The biggest problem with applying and promoting genetically modified agricultural food animals is not the technology itself but government regulations and public acceptance. Currently, only U.S. FDA allows genetically modified livestock to enter the consumer market. The genetically modified products without exogenous genes are exempt from regulation in some countries, including Australia and New Zealand. We have to admit that the development speed of gene editing technology is too fast that most non-professionals do not fully understand and accept it, which has affected the popularization of this technology. However, while PRC and EU countries ban genetically modified agricultural food animals from the consumer market, they still spend a lot of money each year to push the development of this technology. Moreover, it is urgent to reserve relevant technologies and patents in advance in the face of a big potential market and possible food safety.

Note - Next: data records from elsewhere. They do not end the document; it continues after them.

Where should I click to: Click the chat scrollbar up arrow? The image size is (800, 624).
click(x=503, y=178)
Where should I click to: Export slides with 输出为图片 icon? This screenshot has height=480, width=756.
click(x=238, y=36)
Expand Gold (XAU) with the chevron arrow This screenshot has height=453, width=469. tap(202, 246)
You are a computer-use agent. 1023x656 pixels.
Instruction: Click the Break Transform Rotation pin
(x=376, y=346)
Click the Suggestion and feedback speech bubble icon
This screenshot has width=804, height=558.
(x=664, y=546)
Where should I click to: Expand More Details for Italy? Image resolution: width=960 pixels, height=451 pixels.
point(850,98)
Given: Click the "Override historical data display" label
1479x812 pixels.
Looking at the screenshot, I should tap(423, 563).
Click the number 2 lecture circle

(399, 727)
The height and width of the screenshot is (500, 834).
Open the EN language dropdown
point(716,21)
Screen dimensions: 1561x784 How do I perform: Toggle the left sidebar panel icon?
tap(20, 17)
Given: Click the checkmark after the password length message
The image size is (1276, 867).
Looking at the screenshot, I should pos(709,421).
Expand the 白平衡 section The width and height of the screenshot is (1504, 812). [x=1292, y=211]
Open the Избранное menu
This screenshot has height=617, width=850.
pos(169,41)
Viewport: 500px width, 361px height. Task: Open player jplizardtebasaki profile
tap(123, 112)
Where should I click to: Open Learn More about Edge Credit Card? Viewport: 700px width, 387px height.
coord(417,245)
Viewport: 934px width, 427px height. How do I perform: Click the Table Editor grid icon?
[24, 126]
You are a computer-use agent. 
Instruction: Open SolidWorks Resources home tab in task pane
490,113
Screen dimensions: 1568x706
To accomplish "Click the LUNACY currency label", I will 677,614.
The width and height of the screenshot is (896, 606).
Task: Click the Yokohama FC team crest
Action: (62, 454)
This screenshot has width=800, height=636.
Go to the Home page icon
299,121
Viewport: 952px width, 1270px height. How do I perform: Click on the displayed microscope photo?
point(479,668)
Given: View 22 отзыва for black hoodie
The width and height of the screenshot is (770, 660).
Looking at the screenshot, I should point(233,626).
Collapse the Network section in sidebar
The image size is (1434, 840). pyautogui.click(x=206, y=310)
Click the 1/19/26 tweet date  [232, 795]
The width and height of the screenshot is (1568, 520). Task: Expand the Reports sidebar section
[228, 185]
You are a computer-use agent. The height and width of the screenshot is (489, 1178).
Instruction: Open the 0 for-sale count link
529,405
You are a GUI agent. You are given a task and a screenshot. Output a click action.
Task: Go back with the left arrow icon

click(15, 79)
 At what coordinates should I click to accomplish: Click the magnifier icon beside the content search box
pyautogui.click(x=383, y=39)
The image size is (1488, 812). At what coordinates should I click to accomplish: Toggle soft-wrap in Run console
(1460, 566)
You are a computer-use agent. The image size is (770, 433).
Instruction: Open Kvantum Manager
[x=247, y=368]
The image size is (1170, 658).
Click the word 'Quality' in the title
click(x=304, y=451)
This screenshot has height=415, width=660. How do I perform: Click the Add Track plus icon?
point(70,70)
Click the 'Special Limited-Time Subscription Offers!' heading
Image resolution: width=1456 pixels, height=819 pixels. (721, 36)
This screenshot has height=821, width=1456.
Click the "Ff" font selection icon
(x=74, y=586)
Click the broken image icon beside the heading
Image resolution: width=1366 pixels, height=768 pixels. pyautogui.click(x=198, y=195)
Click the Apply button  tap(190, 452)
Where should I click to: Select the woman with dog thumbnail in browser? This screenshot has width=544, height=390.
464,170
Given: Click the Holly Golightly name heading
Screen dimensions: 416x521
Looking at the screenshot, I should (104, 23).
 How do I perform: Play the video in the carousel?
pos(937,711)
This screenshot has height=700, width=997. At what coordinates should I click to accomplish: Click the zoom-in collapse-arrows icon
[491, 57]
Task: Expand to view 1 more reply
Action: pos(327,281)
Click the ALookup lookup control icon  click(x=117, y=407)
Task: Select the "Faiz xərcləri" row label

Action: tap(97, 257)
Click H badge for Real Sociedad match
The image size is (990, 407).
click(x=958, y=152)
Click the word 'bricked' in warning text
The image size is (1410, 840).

Many practitioners have been sceptical of genetically modified products entering the consumer market over the last decade. Earlier this year, the Chinese government launched a series of policies to push genetically modified crops into the mass market. Predictably, this genetically modified food from livestock may appear on the ordinary dinner table with the gradual perfection of the technology and the continuous improvement in public recognition. We trust that this road is tortuous, but the prospects are bright.

In conclusion, gene editing technology has made great achievements in the disease-resistance breeding of livestock, and this breeding technology will bring sustainable development to the livestock industry. With the improvement of gene editing technology, its safety and superiority will be further guaranteed. Gene editing technology will surely achieve more remarkable results in livestock breeding and provide better and healthier products for all humankind.